§ The problem:
From the records below, print exactly the lines starting at the one containing "number 1 badge" and ending at the one containing "You are a computer-use agent. The image size is (1280, 1024).", ends included, and nothing else.
#### Records for the task ####
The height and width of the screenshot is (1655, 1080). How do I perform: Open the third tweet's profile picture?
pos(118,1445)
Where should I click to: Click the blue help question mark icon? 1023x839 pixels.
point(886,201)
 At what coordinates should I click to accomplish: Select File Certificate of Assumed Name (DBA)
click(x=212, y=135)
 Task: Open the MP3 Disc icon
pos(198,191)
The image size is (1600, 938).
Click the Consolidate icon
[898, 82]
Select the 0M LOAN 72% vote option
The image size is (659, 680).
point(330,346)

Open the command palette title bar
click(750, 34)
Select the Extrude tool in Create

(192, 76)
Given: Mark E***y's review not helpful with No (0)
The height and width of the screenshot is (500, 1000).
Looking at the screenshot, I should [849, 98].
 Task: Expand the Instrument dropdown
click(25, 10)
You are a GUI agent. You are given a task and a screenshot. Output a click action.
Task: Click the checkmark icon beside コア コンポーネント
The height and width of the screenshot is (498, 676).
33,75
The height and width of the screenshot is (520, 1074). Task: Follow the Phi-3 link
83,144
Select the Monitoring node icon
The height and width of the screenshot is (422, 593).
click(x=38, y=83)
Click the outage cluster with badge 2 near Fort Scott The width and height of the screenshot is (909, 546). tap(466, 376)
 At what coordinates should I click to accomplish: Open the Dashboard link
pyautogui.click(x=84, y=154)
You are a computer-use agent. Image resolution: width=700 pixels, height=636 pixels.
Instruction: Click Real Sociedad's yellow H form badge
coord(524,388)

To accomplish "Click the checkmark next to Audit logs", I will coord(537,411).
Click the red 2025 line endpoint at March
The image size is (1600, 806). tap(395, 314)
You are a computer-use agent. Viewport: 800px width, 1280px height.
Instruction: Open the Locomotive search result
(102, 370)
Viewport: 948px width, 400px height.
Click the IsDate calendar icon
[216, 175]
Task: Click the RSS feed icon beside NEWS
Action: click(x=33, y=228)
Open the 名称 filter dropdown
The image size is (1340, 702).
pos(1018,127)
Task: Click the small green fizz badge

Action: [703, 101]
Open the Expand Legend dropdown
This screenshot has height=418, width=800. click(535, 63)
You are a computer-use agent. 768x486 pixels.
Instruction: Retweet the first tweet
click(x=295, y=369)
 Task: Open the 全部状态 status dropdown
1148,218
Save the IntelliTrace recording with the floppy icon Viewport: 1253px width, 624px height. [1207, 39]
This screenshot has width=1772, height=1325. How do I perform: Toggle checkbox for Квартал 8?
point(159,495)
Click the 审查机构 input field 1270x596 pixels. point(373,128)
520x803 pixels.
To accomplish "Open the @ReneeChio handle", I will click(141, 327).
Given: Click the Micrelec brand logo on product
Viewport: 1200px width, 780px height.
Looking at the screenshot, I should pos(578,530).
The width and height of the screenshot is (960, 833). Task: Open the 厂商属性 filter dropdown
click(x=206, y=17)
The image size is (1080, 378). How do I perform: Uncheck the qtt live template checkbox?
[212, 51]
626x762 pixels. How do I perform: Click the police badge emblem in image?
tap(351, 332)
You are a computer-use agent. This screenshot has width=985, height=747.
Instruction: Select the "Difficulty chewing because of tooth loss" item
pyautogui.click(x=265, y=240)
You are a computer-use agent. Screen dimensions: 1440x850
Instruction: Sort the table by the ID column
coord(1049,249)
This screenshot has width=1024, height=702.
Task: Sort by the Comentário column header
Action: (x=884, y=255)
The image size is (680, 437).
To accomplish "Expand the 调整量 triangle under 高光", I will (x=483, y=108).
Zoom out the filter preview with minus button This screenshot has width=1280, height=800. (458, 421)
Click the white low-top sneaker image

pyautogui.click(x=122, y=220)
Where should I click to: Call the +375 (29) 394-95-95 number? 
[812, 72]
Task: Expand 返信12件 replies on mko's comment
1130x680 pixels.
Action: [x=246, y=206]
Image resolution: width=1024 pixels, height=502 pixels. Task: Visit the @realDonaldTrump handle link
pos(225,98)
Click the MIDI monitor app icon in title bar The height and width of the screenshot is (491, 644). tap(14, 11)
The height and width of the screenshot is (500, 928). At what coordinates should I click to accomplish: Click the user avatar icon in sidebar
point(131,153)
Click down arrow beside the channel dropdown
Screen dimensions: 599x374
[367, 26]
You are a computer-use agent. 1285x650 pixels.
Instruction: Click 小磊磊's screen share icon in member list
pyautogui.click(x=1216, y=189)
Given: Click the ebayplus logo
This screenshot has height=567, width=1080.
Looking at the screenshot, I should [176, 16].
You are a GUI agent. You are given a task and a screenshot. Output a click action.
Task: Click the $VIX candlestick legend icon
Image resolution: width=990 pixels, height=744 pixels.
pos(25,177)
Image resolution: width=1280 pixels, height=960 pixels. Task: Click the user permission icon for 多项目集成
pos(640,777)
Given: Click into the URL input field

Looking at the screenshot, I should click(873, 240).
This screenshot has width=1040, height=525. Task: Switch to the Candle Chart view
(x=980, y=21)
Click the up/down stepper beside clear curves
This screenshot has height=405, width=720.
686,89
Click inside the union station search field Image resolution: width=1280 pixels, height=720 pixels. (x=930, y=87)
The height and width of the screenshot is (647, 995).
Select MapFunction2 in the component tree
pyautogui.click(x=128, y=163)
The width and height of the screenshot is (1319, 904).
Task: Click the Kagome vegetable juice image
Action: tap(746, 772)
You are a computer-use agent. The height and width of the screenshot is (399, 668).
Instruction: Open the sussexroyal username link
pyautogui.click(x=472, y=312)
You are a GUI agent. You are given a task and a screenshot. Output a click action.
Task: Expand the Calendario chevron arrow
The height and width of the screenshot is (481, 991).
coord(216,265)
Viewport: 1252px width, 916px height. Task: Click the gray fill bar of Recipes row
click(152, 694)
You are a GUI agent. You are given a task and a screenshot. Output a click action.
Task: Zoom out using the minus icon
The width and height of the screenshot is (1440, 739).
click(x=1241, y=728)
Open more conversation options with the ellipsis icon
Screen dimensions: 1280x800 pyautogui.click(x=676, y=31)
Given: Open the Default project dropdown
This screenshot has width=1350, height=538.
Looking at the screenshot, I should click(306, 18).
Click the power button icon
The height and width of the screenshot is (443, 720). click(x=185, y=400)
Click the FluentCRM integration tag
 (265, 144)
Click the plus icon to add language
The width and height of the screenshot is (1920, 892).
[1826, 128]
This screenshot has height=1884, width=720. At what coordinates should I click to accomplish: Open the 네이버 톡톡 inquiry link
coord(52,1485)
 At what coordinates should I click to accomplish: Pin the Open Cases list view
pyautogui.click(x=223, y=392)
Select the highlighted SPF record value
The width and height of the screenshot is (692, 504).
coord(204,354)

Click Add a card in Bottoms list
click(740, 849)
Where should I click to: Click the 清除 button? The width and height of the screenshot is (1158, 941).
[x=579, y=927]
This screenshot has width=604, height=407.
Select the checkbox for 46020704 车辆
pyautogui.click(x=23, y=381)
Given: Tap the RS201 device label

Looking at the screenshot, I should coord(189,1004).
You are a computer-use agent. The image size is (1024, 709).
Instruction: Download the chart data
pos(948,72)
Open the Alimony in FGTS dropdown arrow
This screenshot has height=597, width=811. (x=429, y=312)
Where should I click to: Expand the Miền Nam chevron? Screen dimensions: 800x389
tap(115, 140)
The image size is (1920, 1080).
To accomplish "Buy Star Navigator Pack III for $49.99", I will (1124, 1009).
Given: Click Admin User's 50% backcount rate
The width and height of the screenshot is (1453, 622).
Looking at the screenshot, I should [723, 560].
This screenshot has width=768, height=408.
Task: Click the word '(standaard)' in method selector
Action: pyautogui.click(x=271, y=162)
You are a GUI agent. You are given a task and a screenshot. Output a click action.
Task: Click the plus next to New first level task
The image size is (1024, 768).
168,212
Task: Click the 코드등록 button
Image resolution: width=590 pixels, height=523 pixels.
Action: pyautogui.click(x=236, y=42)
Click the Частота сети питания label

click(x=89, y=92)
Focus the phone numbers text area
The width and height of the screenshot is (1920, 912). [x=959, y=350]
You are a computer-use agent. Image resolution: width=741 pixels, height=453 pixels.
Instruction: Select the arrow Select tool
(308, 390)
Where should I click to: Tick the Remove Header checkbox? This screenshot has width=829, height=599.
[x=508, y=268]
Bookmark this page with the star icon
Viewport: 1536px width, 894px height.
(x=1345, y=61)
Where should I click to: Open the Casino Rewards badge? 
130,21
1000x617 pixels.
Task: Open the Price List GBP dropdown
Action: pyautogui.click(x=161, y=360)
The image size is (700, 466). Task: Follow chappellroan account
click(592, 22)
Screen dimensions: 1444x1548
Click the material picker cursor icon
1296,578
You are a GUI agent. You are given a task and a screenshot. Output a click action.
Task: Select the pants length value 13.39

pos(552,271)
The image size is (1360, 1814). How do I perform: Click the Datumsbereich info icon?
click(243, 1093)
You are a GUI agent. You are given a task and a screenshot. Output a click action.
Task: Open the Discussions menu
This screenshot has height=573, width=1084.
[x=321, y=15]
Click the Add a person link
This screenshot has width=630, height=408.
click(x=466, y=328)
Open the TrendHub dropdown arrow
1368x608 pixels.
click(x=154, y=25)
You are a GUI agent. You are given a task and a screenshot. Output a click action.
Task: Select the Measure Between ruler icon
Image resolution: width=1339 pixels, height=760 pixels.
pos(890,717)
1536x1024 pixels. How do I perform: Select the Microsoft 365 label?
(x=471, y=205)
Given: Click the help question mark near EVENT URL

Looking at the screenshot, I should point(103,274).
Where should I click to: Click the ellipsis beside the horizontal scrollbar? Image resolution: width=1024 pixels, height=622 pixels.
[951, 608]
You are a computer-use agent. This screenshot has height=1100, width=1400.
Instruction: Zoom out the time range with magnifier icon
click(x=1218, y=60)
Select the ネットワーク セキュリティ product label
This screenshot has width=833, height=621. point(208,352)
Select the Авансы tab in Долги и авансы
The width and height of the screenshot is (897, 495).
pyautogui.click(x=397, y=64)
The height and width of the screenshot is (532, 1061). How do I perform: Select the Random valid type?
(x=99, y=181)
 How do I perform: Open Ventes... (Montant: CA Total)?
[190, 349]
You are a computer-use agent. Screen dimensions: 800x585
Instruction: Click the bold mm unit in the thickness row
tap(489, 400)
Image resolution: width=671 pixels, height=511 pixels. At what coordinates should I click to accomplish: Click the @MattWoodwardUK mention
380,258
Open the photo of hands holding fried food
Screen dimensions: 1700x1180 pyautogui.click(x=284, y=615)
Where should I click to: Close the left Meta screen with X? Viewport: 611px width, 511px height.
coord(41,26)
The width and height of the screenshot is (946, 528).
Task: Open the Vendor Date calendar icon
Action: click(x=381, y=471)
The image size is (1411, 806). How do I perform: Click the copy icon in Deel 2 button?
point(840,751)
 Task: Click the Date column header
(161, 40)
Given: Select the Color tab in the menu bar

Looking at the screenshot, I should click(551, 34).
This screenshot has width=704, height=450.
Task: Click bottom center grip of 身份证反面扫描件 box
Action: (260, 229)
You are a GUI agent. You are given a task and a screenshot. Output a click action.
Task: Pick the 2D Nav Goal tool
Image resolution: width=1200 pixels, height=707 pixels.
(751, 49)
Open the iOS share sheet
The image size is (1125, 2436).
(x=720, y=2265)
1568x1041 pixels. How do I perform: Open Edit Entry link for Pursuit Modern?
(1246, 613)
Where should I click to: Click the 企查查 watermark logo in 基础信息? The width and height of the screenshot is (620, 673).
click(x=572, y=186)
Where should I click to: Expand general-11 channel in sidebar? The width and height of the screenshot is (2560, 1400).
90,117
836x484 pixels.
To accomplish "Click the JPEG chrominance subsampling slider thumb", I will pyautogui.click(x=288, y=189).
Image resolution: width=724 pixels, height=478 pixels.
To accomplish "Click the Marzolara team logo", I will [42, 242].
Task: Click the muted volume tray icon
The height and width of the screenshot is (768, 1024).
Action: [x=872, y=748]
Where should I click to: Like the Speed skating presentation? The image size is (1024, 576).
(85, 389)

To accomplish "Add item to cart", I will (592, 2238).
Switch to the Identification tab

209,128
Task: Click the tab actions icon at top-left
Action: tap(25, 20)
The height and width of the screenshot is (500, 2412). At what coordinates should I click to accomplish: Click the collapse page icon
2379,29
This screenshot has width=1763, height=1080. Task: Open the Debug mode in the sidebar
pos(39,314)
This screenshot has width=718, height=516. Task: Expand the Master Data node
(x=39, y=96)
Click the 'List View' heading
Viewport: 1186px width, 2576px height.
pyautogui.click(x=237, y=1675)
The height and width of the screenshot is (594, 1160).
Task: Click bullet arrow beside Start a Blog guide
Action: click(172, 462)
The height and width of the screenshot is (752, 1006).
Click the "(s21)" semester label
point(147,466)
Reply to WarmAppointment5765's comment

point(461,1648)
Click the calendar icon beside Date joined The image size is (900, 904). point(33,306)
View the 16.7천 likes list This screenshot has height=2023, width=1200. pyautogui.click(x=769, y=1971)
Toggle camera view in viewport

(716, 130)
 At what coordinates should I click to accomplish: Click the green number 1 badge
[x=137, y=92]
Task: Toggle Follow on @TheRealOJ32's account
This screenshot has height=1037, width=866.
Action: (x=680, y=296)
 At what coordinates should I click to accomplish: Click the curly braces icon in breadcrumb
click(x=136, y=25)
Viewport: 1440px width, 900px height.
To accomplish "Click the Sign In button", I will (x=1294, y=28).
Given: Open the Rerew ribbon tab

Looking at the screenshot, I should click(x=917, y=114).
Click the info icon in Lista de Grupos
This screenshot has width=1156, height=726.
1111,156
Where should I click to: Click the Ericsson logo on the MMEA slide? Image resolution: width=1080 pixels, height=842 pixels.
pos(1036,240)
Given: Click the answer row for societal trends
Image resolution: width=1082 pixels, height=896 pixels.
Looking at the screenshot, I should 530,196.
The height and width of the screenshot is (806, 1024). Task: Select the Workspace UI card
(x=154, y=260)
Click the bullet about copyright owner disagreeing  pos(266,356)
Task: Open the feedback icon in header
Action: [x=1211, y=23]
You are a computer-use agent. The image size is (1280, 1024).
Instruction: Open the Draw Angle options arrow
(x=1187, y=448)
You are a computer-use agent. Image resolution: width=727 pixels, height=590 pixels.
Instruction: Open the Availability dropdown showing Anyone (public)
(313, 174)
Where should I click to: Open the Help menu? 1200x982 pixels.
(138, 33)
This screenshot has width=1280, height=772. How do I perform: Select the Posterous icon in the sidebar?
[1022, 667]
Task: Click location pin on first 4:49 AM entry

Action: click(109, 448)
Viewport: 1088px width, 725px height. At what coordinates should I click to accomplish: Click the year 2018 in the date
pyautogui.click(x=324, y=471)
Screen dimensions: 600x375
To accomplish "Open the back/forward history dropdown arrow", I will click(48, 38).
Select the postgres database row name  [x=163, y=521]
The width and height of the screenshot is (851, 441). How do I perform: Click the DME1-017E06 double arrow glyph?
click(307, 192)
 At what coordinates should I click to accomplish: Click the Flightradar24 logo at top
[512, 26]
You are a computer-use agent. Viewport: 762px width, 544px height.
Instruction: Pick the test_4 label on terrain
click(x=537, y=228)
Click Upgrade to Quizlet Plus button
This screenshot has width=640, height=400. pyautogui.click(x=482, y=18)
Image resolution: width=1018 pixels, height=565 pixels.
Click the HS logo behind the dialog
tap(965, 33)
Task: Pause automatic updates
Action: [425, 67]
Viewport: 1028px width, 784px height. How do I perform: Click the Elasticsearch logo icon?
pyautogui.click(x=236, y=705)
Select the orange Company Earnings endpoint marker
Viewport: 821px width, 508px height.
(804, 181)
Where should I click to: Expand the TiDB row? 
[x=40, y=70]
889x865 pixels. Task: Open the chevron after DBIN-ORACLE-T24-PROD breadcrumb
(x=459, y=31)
####
§ Task result:
 At what coordinates should I click to accomplish: Click the green number 1 badge
[x=137, y=92]
Task: Toggle Follow on @TheRealOJ32's account
This screenshot has height=1037, width=866.
Action: (x=680, y=296)
 At what coordinates should I click to accomplish: Click the curly braces icon in breadcrumb
click(x=136, y=25)
Viewport: 1440px width, 900px height.
To accomplish "Click the Sign In button", I will (x=1294, y=28).
Given: Open the Rerew ribbon tab

Looking at the screenshot, I should click(x=917, y=114).
Click the info icon in Lista de Grupos
This screenshot has width=1156, height=726.
1111,156
Where should I click to: Click the Ericsson logo on the MMEA slide? Image resolution: width=1080 pixels, height=842 pixels.
pos(1036,240)
Given: Click the answer row for societal trends
Image resolution: width=1082 pixels, height=896 pixels.
Looking at the screenshot, I should 530,196.
The height and width of the screenshot is (806, 1024). Task: Select the Workspace UI card
(x=154, y=260)
Click the bullet about copyright owner disagreeing  pos(266,356)
Task: Open the feedback icon in header
Action: [x=1211, y=23]
You are a computer-use agent. The image size is (1280, 1024).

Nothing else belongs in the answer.